▶ _WHAT IS ASKED_: Reproduce word for word everything in the listing from the line containing "Find the location" down to the end of the listing, both ends included. Leave the pictures out of your answer.

* start DATA LISTING *

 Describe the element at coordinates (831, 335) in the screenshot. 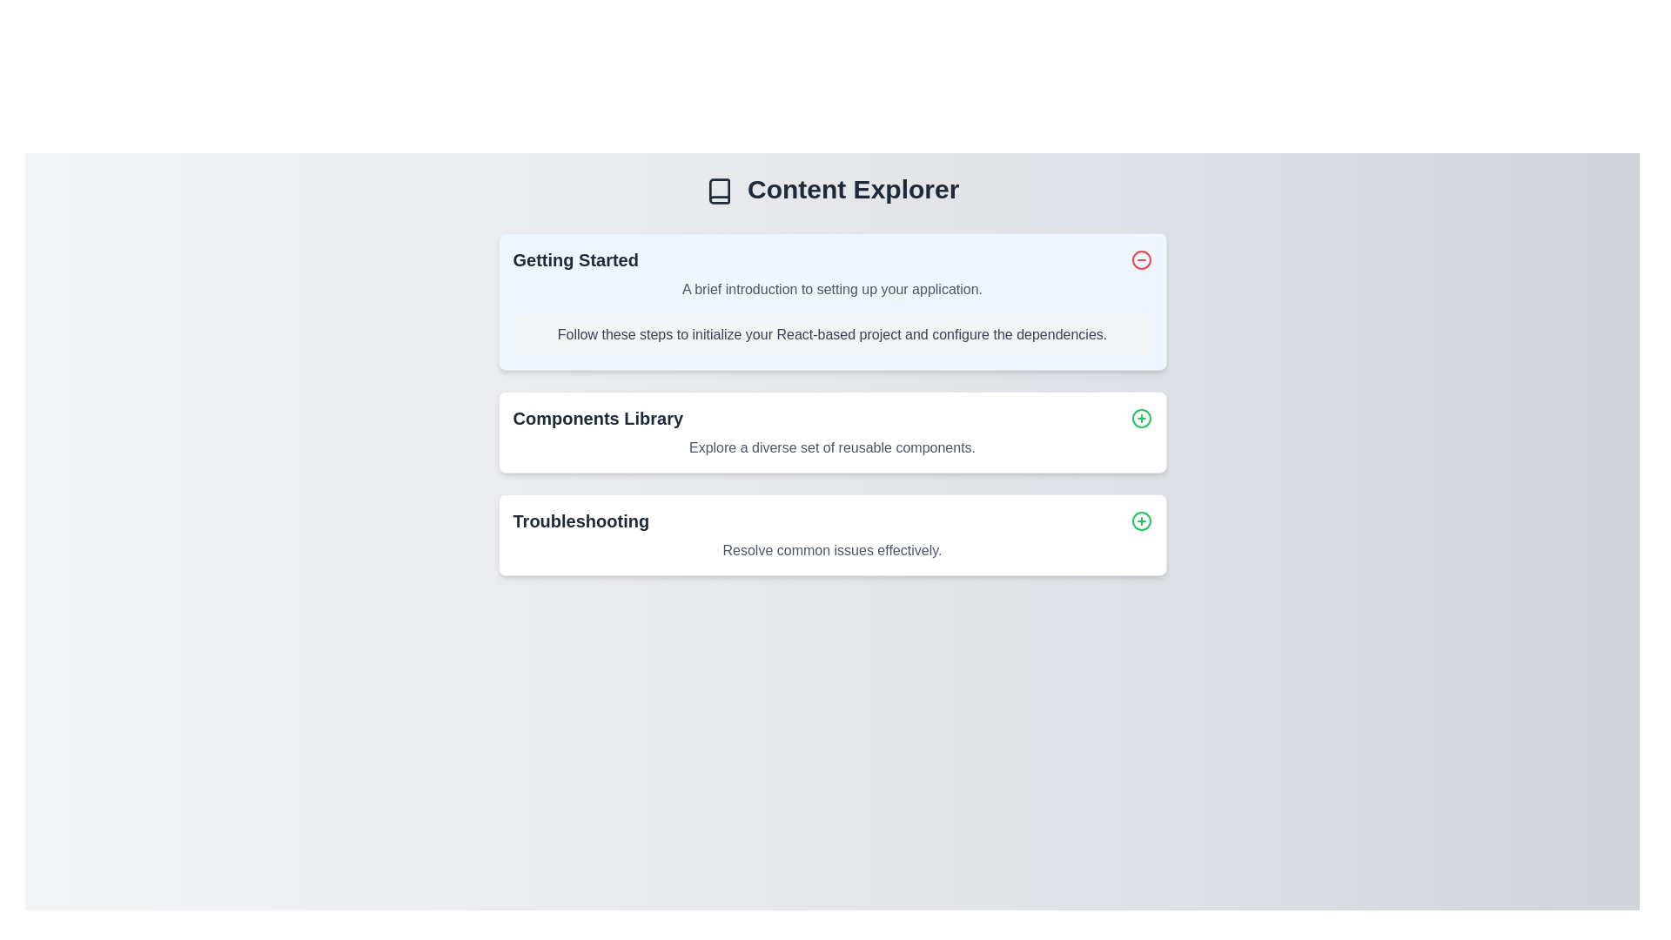

I see `text block displaying 'Follow these steps to initialize your React-based project and configure the dependencies.' which is located in the 'Getting Started' section, centered below the introduction description` at that location.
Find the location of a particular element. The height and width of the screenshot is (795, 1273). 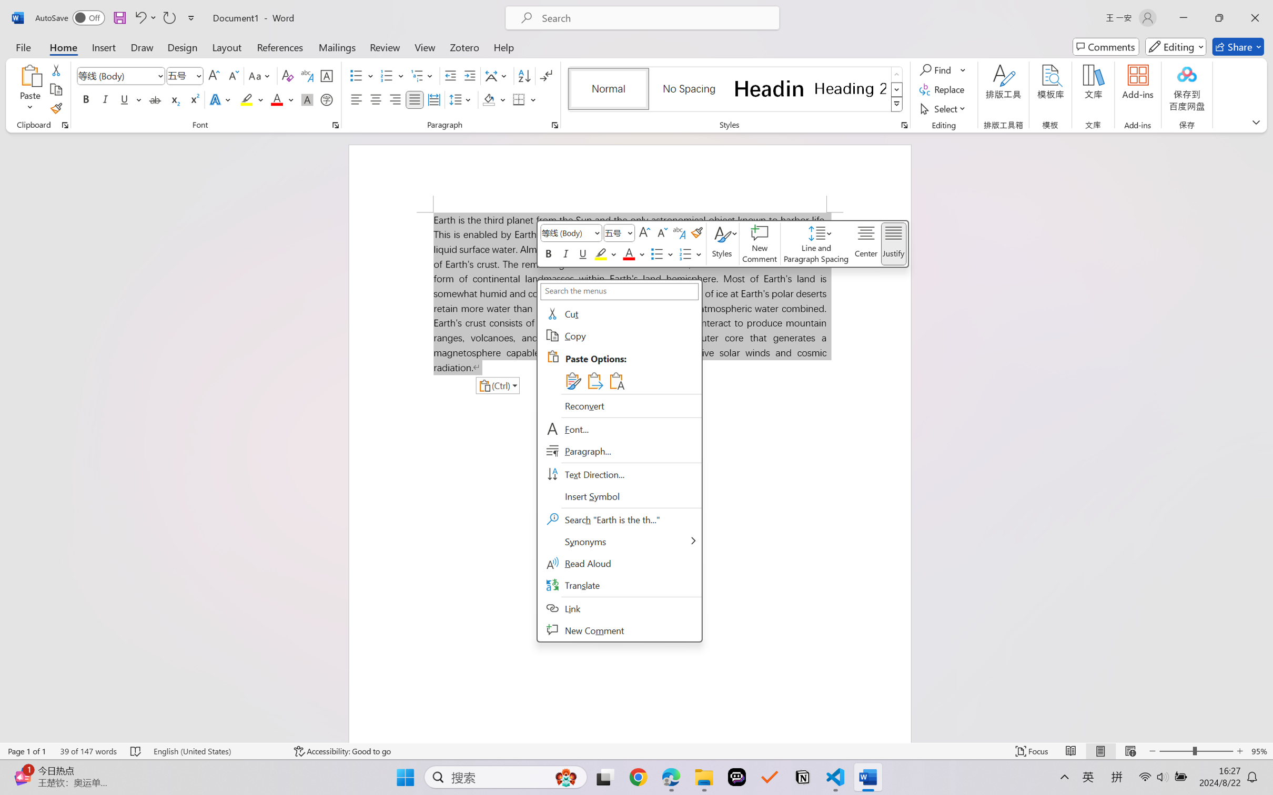

'Synonyms' is located at coordinates (619, 542).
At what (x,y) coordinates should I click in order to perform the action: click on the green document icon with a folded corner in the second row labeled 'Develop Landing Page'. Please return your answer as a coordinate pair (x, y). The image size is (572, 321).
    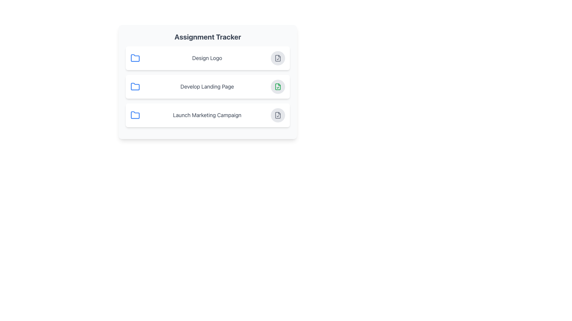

* end DATA LISTING *

▶ _FULL RESPONSE_:
Find the location of a particular element. The height and width of the screenshot is (795, 1273). 

'Synonyms' is located at coordinates (619, 542).
At what (x,y) coordinates should I click in order to perform the action: click on the green document icon with a folded corner in the second row labeled 'Develop Landing Page'. Please return your answer as a coordinate pair (x, y). The image size is (572, 321).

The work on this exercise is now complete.